How to prevent chat flooding from bot commands in mIRC Twitch integration

I’m working on a Twitch chat bot using mIRC and I have this command setup:

on *:text:!balance:#:{
  msg # $nick currently has $readini(UserData.ini,$+(#,.,$nick),Balance) coins available.
}

The problem is when multiple viewers use the command at once, it creates spam in the chat. I want to implement a cooldown system that collects all requests within a 10 second window, then sends one combined message showing everyone’s balances who requested it during that period.

What’s the best approach to batch these requests together instead of responding to each one individually? I’m thinking about using a timer but not sure how to store multiple usernames and combine the output properly.

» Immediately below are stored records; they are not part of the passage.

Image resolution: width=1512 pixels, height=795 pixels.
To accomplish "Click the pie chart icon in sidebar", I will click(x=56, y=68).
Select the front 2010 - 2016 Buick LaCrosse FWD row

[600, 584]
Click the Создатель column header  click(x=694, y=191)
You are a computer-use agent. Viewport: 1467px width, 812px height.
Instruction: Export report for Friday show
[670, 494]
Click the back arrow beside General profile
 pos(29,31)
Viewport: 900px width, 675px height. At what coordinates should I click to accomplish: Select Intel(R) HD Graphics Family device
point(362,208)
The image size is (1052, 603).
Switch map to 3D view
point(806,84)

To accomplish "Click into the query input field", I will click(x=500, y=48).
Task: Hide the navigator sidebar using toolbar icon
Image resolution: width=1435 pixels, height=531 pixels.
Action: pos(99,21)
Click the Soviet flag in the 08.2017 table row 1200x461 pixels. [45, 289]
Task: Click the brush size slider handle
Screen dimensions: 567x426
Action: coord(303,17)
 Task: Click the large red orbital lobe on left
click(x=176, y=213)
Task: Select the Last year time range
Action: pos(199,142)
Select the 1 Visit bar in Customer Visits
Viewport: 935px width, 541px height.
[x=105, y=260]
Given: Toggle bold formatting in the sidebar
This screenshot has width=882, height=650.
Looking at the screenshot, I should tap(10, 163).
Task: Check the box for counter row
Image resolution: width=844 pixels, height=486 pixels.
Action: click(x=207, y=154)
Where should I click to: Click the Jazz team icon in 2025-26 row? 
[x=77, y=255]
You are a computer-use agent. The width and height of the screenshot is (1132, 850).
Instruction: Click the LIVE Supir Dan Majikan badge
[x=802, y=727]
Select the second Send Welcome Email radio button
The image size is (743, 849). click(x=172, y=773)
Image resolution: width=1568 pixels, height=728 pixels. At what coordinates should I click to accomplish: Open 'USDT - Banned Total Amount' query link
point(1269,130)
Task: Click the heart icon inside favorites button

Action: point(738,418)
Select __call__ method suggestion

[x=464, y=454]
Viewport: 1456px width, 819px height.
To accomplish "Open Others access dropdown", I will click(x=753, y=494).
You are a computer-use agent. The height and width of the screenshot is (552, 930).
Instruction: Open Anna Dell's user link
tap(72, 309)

honestly the simplest way ive found is just using a text file to queue the requests. when someone uses !balance, append their nick to a file like pending.txt instead of responding right away. then have a timer check every 10 secs if the file exists and has content. if it does, read all the nicks, build your combined msg, send it, then delete the file. way less complex than hash tables and variables imo

What I ended up doing was implementing a dual-timer system that solved both the batching and potential memory issues. I use one repeating timer that runs every 10 seconds to process any queued requests, and a separate single-shot timer that gets reset each time a new request comes in. The trick is storing the data in INI format alongside your existing UserData.ini file - create a temporary section called ‘PendingBalance’ and write each nick as a key when they request their balance. When the processing timer fires, it reads the entire PendingBalance section, builds the combined message by looking up each stored nick’s actual balance, sends the result, then deletes that whole section from the INI. This approach gave me the reliability of file-based storage without needing separate text files, and since you’re already using INI files for user data, it integrates cleanly with your existing code structure.

I’ve dealt with similar flooding issues in my own bot setup. The key is to use a global variable to store pending requests and a timer to process them in batches. When someone triggers the balance command, instead of responding immediately, add their nick to a variable like %balance_queue and start a 10-second timer if it’s not already running. When the timer fires, loop through all the stored nicks, grab their balances, format everything into one message, then clear the queue. Something like set %balance_queue $addtok(%balance_queue,$nick,32) to build your user list, then use $gettok in a while loop to process each nick when the timer executes. Make sure to unset the variable after sending the combined message to avoid memory buildup.

Another approach that worked well for me is using hash tables instead of global variables since they’re more efficient for this type of data handling. Create a hash table when the first request comes in, then use hadd to store each requesting nick with their timestamp. Set up your timer to trigger every 10 seconds and check if there are any pending requests in the hash table. When processing, you can iterate through the hash table entries using $hget to build your combined response message. The advantage here is that hash tables automatically handle duplicate nicks if someone spams the command, and you get better memory management. Don’t forget to use hfree to clear the hash table after sending the batched response, otherwise you’ll have memory leaks over time. This method scales better when you have hundreds of viewers using commands simultaneously.

I ran into this exact issue about two years ago and ended up going with a different route than what’s been suggested. Instead of collecting usernames in variables or files, I used the timer name itself to track state and stored everything in the timer’s data parameter. When the first !balance hits, I start a timer called ‘balance_batch’ and store the requesting nick in a custom identifier. Each subsequent request within that 10 second window just appends to the same identifier. The beauty of this approach is that mIRC automatically handles the timing mechanism, and you don’t need separate cleanup routines since the timer data gets cleared when it fires. I also added a simple check to prevent the same nick from being added multiple times during the window, which cuts down on redundant output. Performance wise this method handled peak usage during raids without any noticeable lag, and the code stays relatively compact compared to managing external files or hash tables.